DIRECTIONS:
Please copy every one of the entries below, reproducing each line with no changes.

* Start RECORDS PROVIDED *

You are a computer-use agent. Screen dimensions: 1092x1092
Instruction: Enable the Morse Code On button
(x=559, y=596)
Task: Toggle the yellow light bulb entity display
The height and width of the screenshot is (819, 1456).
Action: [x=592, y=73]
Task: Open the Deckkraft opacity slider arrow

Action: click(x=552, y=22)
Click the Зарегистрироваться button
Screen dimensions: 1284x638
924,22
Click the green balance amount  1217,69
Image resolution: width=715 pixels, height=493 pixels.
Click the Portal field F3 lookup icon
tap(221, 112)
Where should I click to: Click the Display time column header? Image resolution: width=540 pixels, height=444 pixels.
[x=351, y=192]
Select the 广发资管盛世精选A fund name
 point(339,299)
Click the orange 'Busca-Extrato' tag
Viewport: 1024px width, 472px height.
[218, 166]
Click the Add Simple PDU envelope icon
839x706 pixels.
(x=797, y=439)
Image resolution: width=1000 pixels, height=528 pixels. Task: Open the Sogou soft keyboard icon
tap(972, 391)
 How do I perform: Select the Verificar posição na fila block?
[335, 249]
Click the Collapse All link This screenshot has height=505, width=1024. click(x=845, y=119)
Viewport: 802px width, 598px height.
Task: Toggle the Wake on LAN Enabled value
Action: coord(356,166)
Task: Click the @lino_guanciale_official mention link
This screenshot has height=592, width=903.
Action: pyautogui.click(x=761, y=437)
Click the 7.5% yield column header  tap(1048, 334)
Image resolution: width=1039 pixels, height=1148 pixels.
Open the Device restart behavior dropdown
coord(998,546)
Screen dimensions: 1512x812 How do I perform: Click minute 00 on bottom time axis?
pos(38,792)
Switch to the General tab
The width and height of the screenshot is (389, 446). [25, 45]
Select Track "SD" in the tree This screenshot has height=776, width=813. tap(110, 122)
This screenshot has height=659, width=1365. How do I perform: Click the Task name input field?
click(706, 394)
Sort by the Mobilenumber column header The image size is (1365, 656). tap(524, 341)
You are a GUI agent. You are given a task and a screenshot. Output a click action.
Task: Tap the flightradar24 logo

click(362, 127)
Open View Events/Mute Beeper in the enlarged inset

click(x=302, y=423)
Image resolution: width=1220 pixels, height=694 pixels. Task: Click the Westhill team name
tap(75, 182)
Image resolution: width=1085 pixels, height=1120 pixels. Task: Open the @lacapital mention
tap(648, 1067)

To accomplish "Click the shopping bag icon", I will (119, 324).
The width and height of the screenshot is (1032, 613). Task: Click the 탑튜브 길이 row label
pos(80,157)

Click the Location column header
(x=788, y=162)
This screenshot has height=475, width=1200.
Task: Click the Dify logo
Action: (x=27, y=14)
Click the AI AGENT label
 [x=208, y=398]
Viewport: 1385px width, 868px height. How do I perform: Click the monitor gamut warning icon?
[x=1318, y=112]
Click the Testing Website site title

* End RECORDS PROVIDED *

RESULT OF THIS TASK:
You are a computer-use agent. Screen dimensions: 1092x1092
Instruction: Enable the Morse Code On button
(x=559, y=596)
Task: Toggle the yellow light bulb entity display
The height and width of the screenshot is (819, 1456).
Action: [x=592, y=73]
Task: Open the Deckkraft opacity slider arrow

Action: click(x=552, y=22)
Click the Зарегистрироваться button
Screen dimensions: 1284x638
924,22
Click the green balance amount  1217,69
Image resolution: width=715 pixels, height=493 pixels.
Click the Portal field F3 lookup icon
tap(221, 112)
Where should I click to: Click the Display time column header? Image resolution: width=540 pixels, height=444 pixels.
[x=351, y=192]
Select the 广发资管盛世精选A fund name
 point(339,299)
Click the orange 'Busca-Extrato' tag
Viewport: 1024px width, 472px height.
[218, 166]
Click the Add Simple PDU envelope icon
839x706 pixels.
(x=797, y=439)
Image resolution: width=1000 pixels, height=528 pixels. Task: Open the Sogou soft keyboard icon
tap(972, 391)
 How do I perform: Select the Verificar posição na fila block?
[335, 249]
Click the Collapse All link This screenshot has height=505, width=1024. click(x=845, y=119)
Viewport: 802px width, 598px height.
Task: Toggle the Wake on LAN Enabled value
Action: coord(356,166)
Task: Click the @lino_guanciale_official mention link
This screenshot has height=592, width=903.
Action: pyautogui.click(x=761, y=437)
Click the 7.5% yield column header  tap(1048, 334)
Image resolution: width=1039 pixels, height=1148 pixels.
Open the Device restart behavior dropdown
coord(998,546)
Screen dimensions: 1512x812 How do I perform: Click minute 00 on bottom time axis?
pos(38,792)
Switch to the General tab
The width and height of the screenshot is (389, 446). [25, 45]
Select Track "SD" in the tree This screenshot has height=776, width=813. tap(110, 122)
This screenshot has height=659, width=1365. How do I perform: Click the Task name input field?
click(706, 394)
Sort by the Mobilenumber column header The image size is (1365, 656). tap(524, 341)
You are a GUI agent. You are given a task and a screenshot. Output a click action.
Task: Tap the flightradar24 logo

click(362, 127)
Open View Events/Mute Beeper in the enlarged inset

click(x=302, y=423)
Image resolution: width=1220 pixels, height=694 pixels. Task: Click the Westhill team name
tap(75, 182)
Image resolution: width=1085 pixels, height=1120 pixels. Task: Open the @lacapital mention
tap(648, 1067)

To accomplish "Click the shopping bag icon", I will (119, 324).
The width and height of the screenshot is (1032, 613). Task: Click the 탑튜브 길이 row label
pos(80,157)

Click the Location column header
(x=788, y=162)
This screenshot has height=475, width=1200.
Task: Click the Dify logo
Action: (x=27, y=14)
Click the AI AGENT label
 [x=208, y=398]
Viewport: 1385px width, 868px height. How do I perform: Click the monitor gamut warning icon?
[x=1318, y=112]
Click the Testing Website site title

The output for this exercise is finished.